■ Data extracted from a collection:
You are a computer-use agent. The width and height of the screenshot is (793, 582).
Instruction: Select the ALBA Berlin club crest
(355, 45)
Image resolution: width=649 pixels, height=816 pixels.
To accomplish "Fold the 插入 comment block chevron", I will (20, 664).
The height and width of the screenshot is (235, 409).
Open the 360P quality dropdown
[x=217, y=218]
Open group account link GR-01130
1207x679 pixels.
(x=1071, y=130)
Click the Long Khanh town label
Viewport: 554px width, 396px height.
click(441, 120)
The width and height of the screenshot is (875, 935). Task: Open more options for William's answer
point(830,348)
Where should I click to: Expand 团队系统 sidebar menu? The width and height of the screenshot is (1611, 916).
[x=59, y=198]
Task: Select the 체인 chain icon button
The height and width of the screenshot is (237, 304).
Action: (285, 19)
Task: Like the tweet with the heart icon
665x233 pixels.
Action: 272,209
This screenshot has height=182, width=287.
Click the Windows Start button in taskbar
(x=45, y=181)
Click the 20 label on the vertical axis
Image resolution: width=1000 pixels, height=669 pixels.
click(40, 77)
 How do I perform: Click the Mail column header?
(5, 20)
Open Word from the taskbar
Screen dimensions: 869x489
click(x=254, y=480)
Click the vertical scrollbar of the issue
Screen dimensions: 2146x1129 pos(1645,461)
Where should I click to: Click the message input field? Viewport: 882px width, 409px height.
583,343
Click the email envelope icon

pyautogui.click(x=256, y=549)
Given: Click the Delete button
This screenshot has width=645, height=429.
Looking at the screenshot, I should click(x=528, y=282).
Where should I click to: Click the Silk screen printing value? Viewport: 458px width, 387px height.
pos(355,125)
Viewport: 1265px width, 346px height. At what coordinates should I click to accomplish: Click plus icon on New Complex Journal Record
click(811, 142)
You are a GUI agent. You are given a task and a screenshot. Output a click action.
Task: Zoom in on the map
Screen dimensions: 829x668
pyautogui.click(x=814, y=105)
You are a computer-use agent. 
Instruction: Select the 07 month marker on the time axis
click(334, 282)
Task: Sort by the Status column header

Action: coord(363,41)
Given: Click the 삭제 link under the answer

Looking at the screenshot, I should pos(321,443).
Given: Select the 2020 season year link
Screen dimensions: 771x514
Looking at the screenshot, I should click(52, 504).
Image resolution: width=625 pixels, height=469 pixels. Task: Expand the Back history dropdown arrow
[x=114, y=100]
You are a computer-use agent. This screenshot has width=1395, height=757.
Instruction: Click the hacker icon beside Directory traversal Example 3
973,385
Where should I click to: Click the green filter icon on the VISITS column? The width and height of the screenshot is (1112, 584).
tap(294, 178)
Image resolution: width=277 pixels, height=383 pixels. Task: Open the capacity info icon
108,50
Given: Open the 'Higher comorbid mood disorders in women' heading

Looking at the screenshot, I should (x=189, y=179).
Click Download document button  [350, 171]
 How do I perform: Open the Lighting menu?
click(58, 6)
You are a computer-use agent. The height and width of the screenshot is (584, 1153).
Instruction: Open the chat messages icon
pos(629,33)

■ Prompt: Please echo every line of the material from the line containing "Where should I click to: Expand" through the line containing "Screen dimensions: 2146x1129 pos(1645,461)", both ends included, reproducing each one exactly.

■ Final result:
Where should I click to: Expand 团队系统 sidebar menu? The width and height of the screenshot is (1611, 916).
[x=59, y=198]
Task: Select the 체인 chain icon button
The height and width of the screenshot is (237, 304).
Action: (285, 19)
Task: Like the tweet with the heart icon
665x233 pixels.
Action: 272,209
This screenshot has height=182, width=287.
Click the Windows Start button in taskbar
(x=45, y=181)
Click the 20 label on the vertical axis
Image resolution: width=1000 pixels, height=669 pixels.
click(40, 77)
 How do I perform: Click the Mail column header?
(5, 20)
Open Word from the taskbar
Screen dimensions: 869x489
click(x=254, y=480)
Click the vertical scrollbar of the issue
Screen dimensions: 2146x1129 pos(1645,461)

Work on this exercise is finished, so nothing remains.